_Excerpted text_:

========================================================================

To calculate the exact explained-variance-ratio vector if needed, it simply requires saving the sum of squares of the original data (call that N) and computing explained-variance-ratio = square(s) / N.

s=pd.DataFrame(pca_model_params['s'].asnumpy())
v=pd.DataFrame(pca_model_params['v'].asnumpy())

We can now calculate the variance explained by the largest n components that we want to keep. For this example, let’s take the top 5 components.

We can see that the largest 5 components explain ~72% of the total variance in our dataset:

s.iloc[28:,:].apply(lambda x: x*x).sum()/s.apply(lambda x: x*x).sum()
0    0.717983
dtype: float32

After we have decided to keep the top 5 components, we can take only the 5 largest components from our original s and v matrix.

s_5=s.iloc[28:,:]
v_5=v.iloc[:,28:]
v_5.columns=[0,1,2,3,4]

We can now examine the makeup of each PCA component based on the weightings of the original features that are included in the component. For example, the following code shows the first component. We can see that this component describes an attribute of a county that has high poverty and unemployment, low income and income per capita, and high Hispanic/Black population and low White population.

Note that this is v_5[4] or last component of the list of components in v_5, but is actually the largest component because the components are ordered from smallest to largest. So v_5[0] would be the smallest component. Similarly, change the value of component_num to cycle through the makeup of each component.

component_num=1

first_comp = v_5[5-component_num]
comps = pd.DataFrame(list(zip(first_comp, counties_scaled.columns)), columns=['weights', 'features'])
comps['abs_weights']=comps['weights'].apply(lambda x: np.abs(x))
ax=sns.barplot(data=comps.sort_values('abs_weights', ascending=False).head(10), x="weights", y="features", palette="Blues_d")
ax.set_title("PCA Component Makeup: #" + str(component_num))
plt.show()

========================================================================

_Data under study_:
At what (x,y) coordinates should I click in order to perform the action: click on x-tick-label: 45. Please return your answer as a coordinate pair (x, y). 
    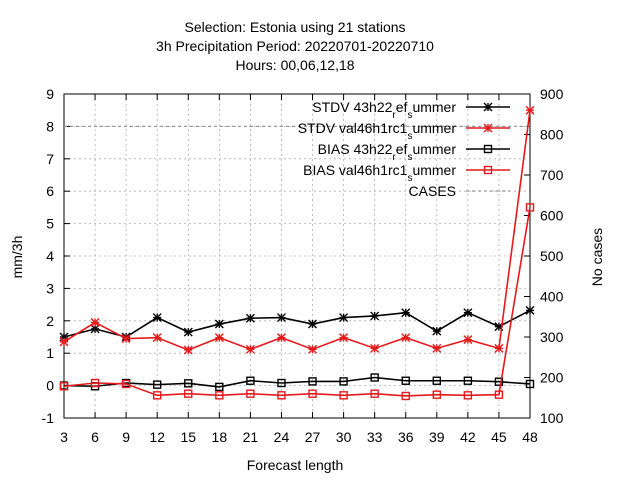
    Looking at the image, I should click on (499, 437). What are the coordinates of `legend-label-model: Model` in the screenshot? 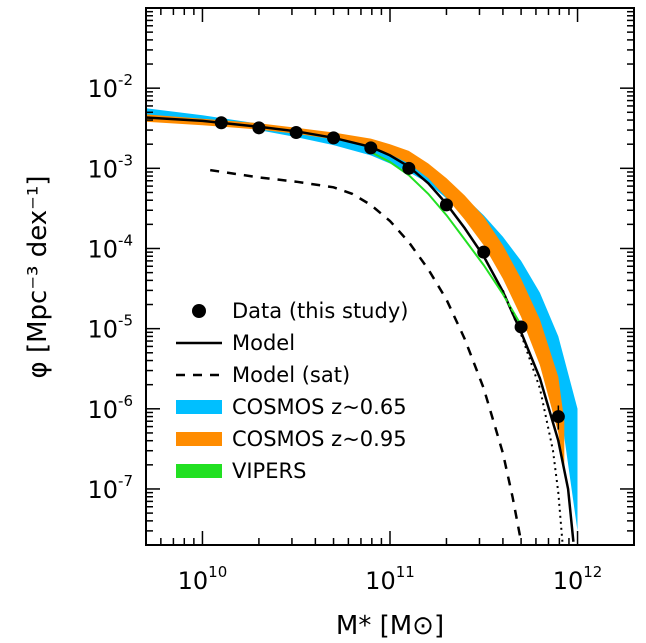 It's located at (264, 343).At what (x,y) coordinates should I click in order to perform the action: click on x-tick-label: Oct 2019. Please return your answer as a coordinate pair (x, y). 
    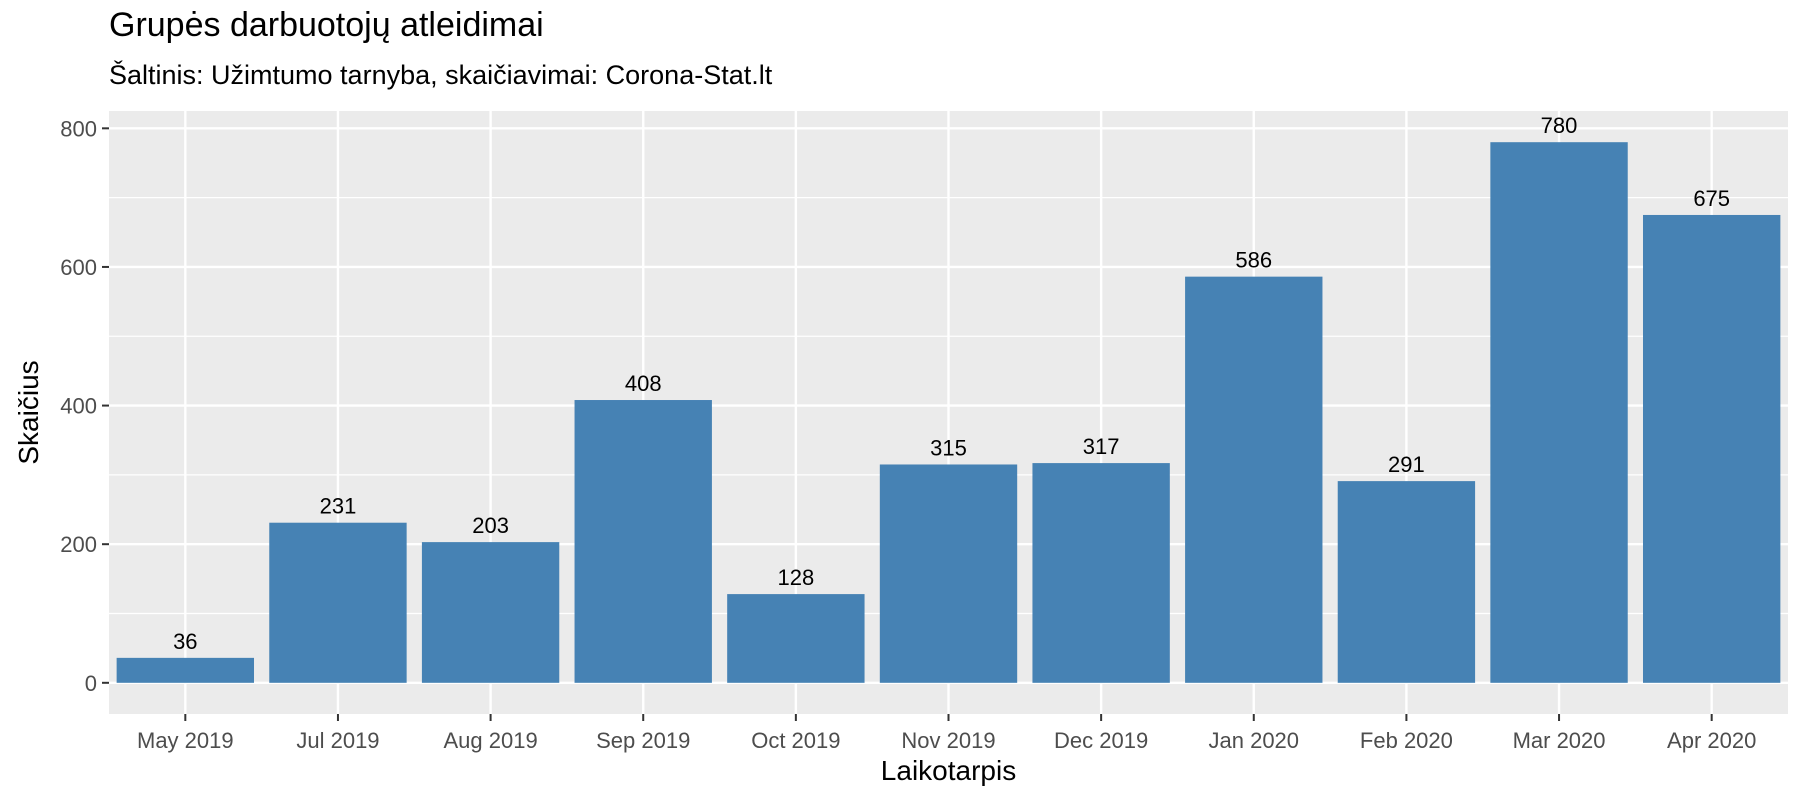
    Looking at the image, I should click on (796, 740).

========================================================================

_Task instructions_:
1 > In the PCA walkthrough, what share of the dataset's total variance do the largest 5 components explain?
2 > Write the next part of the PCA walkthrough, picking up after its final line of code.

_Answers to each task_:
1 > About 72% (0.717983).

2 >
Similarly, you can go through and examine the makeup of each PCA components and try to understand what the key positive and negative attributes are for each component. The following code names the components, but feel free to change them as you gain insight into the unique makeup of each component.

PCA_list=['comp_1', 'comp_2', 'comp_3', 'comp_4', 'comp_5']

#PCA_list=["Poverty/Unemployment", "Self Employment/Public Workers", "High Income/Professional & Office Workers", \
#         "Black/Native Am Populations & Public/Professional Workers", "Construction & Commuters"]

c. Deploying the PCA model

We can now deploy this model endpoint and use it to make predictions. This model is now live and hosted on an instance_type that we specify.

%%time
pca_predictor = pca_SM.deploy(initial_instance_count=1, 
                                 instance_type='ml.t2.medium')

We can also pass our original dataset to the model so that we can transform the data using the model we created. Then we can take the largest 5 components and this will reduce the dimensionality of our data from 34 to 5.

%%time
result = pca_predictor.predict(train_data)
counties_transformed=pd.DataFrame()
for a in result:
    b=a.label['projection'].float32_tensor.values
    counties_transformed=counties_transformed.append([list(b)])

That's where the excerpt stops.